While this is not a complete cataclysm, the Plague of Justinian is a good place to start. Why? Because it was far reaching throughout the Byzantine Empire, was considered one of the deadliest plagues throughout history, but didn't hit everywhere all at once, so there was at least some forward warning of it through parts of the empire.
As for economic impacts; economies that face crises like this end up reducing their production of 'normal' goods and services as they divert resources to managing the problem. This means that the economies contract, causing either recession or depression. This is a problem if there are fixed costs throughout the empire, like roads. If your empire is actually reducing in numbers and geographic size, then a reduction in the economy isn't that bad as it's really GDP/population that counts - a country with double the GDP but double the population and infrastructure needs isn't really that better off by comparison to its neighbour. In Justinian's time however, the Byzantine empire was still trying to expand and recapture the glory days of Rome. That meant they needed to maintain (if not increase) tax revenue at a time when population was decreasing. That put pressure on the survivors to fund tax revenue from an ever decreasing pool, meaning an increasing percentage of their own income was going to the state.
Ultimately, the answer to your question is dependent on the type of cataclysm being faced, and the populace's reaction to it. If they all just give up and stay home from the moment they find out about it, then your economy tanks because no-one's out there producing. If on the other hand your national leaders offer hope, or a way forward at least, then your economy may languish but survive in some form.
When you get right down to it, the job of a Government is to provide the infrastructure and rules necessary to stimulate production. That means roads, hospitals, schools, police etc. Roads to get goods to markets, hospitals to keep working people fit for work, schools to teach the young what they need to know in order to be contributors to the economy in good jobs, and police to ensure that there is a measure of safety for people out working. If you add to that the military to protect from other governments who want your land or resources to benefit their own economy, then you have a lot of what you need in terms of economic support. Most countries also add to this some form of social welfare in the hope that those down on their luck can be supported just long enough to get back out into the workforce as well. With that, you pretty much have a comprehensive framework for your economy.

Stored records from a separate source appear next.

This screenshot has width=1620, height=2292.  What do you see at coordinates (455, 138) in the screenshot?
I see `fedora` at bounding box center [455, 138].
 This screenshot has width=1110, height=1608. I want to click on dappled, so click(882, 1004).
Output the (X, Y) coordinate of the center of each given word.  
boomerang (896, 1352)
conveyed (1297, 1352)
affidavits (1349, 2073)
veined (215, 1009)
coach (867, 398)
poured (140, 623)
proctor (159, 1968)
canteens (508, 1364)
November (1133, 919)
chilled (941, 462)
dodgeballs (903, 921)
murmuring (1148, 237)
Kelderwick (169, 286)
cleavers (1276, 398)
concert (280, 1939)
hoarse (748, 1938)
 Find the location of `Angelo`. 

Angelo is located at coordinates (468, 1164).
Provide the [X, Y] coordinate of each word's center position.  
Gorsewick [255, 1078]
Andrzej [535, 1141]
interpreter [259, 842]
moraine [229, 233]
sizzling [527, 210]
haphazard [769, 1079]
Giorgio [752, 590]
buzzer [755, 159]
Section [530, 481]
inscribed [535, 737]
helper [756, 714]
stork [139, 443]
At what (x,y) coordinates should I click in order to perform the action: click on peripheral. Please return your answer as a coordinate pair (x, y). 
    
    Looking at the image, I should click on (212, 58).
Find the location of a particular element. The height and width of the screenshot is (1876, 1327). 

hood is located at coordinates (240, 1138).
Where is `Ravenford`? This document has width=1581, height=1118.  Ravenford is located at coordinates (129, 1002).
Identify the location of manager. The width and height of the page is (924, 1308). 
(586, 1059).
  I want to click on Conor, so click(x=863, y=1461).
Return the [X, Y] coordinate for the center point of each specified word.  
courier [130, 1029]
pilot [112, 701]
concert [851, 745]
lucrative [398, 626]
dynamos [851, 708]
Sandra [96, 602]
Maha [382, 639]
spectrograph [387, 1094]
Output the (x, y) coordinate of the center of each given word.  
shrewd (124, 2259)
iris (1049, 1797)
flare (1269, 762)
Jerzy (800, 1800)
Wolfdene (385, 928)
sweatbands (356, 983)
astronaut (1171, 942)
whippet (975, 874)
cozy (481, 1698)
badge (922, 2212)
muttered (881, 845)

The trouble is, when facing war, pandemic, massive catastrophes (either foreseen or unforeseen) and other disruptions, at least some of that production gets diverted or doesn't even happen. That means that your economy (at least temporarily) shrinks. If your numbers are preserved however, you'll still need to build houses, grow food, make clothes, etc. - in other words, support your populace, who consume the production of your country. That means, any temporary losses eventually correct themselves.
In your scenario however, the trick will be making sure that people don't give up. There's no point building a better future for yourself if there's a guarantee that there's no future to build. As such, it will be up to the leadership of your nation to offer some sort of hope in order to preserve the economy in some form going forward.